Dalla Gran Bretagna a Israele, dalla Scandinavia al Canada la diffusione della variante Omicron, già dominante negli Usa e in Irlanda, sta spingendo i governi di tutto il mondo ad aumentare le restrizioni nonostante la volontà di non ostacolare le feste di Natale e Capodanno. L'obiettivo, con le accelerazioni delle campagna vaccinali, è soprattutto quello di non ingolfare le strutture ospedaliere, in particolare le Terapie intensive, per non ritrovarsi nella situazione delle prime due ondate. 

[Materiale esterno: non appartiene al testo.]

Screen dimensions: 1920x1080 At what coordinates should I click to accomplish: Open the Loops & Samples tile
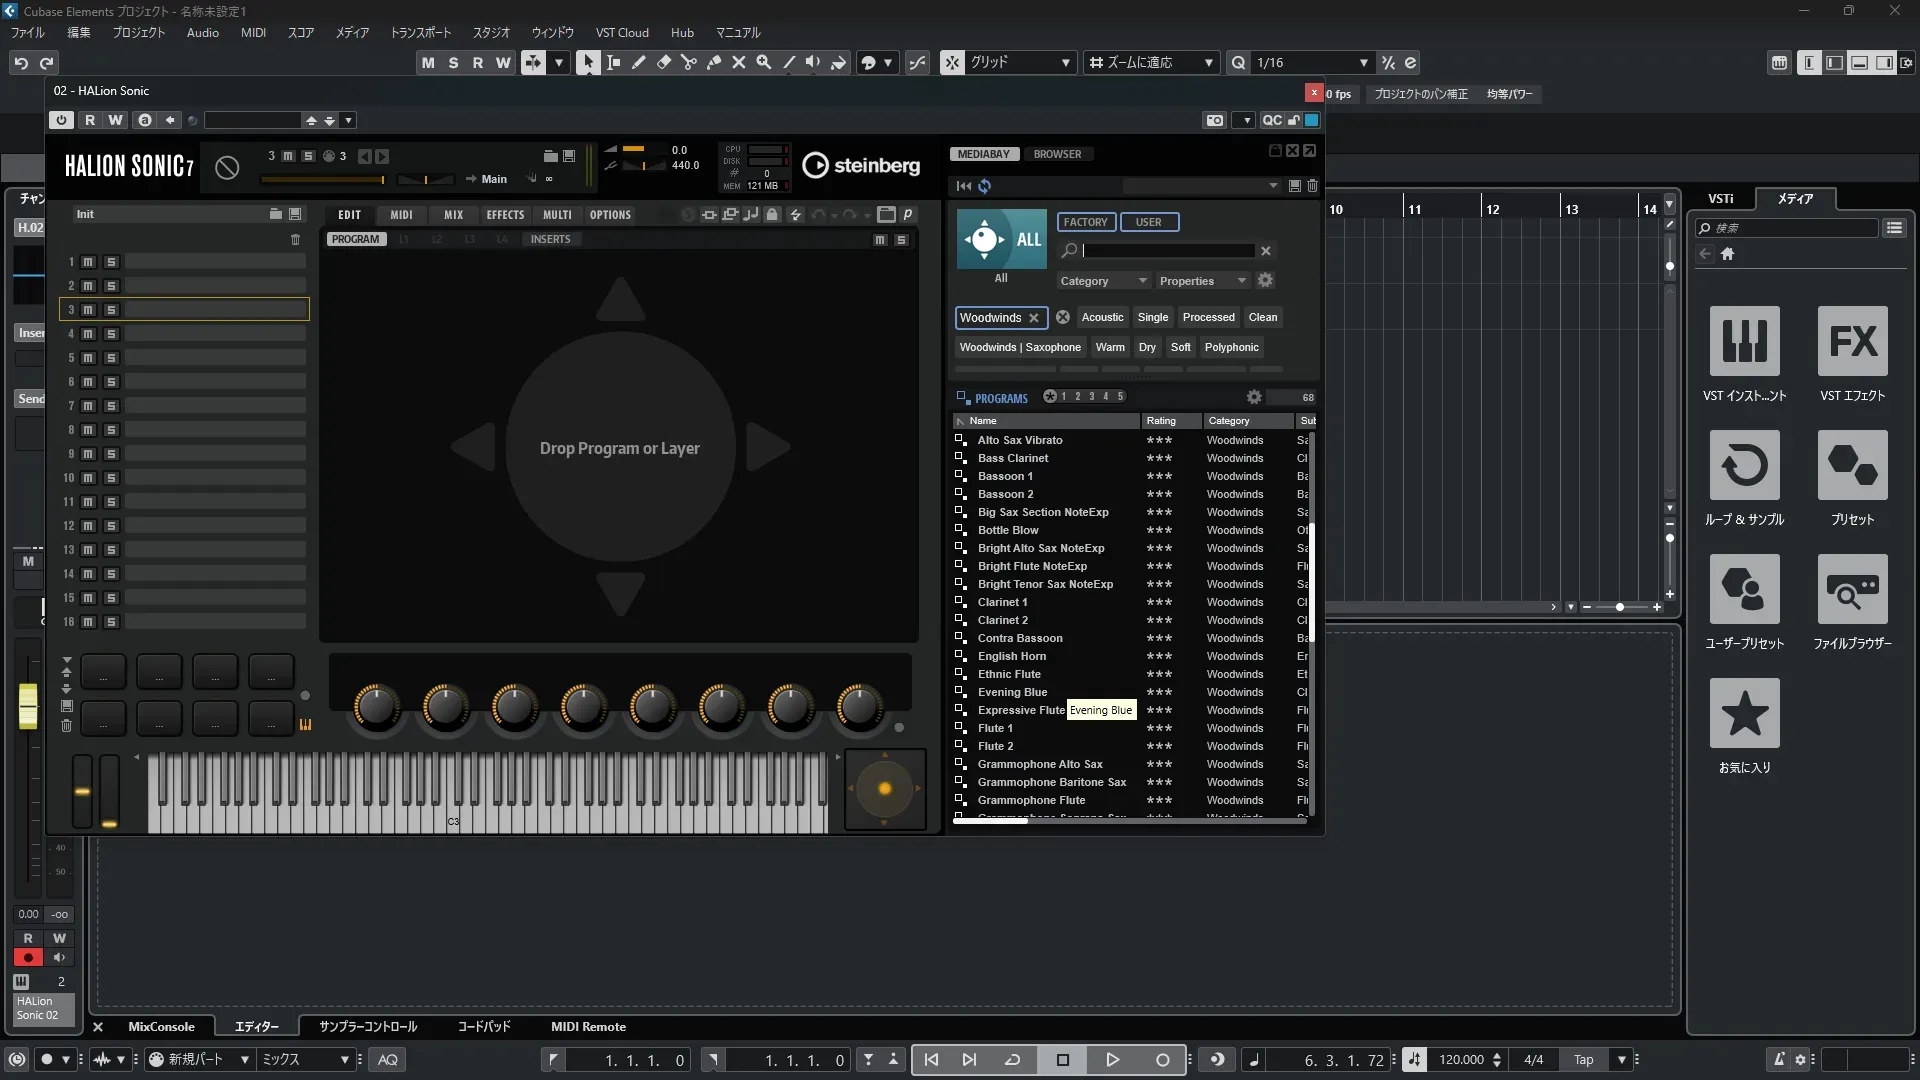pyautogui.click(x=1744, y=465)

Su un versante continua del resto ad arrivare conferme dei sintomi lievi o inesistenti causati dalla nuova variante nella stragande maggioranza dei contagiati, che in Italia sono ancora una manciata, sull'altro l'esigenza di tutelare i "fragili" e di avviare in minimo possibile le procedure di distanziamento come la Dad nelle scuole e le restrizioni nelle attività. 

 

Germania, partite di calcio a porte chiuse dal 28 dicembre

La Germania corre ai ripari contro il boom di contagi: dal 28 dicembre le partite di calcio si terranno a porte chiuse. Lo ha annunciato il cancelliere Olaf Scholz, in conferenza stampa a Berlino, dopo il vertice con le Regioni, annunciando le nuove misure.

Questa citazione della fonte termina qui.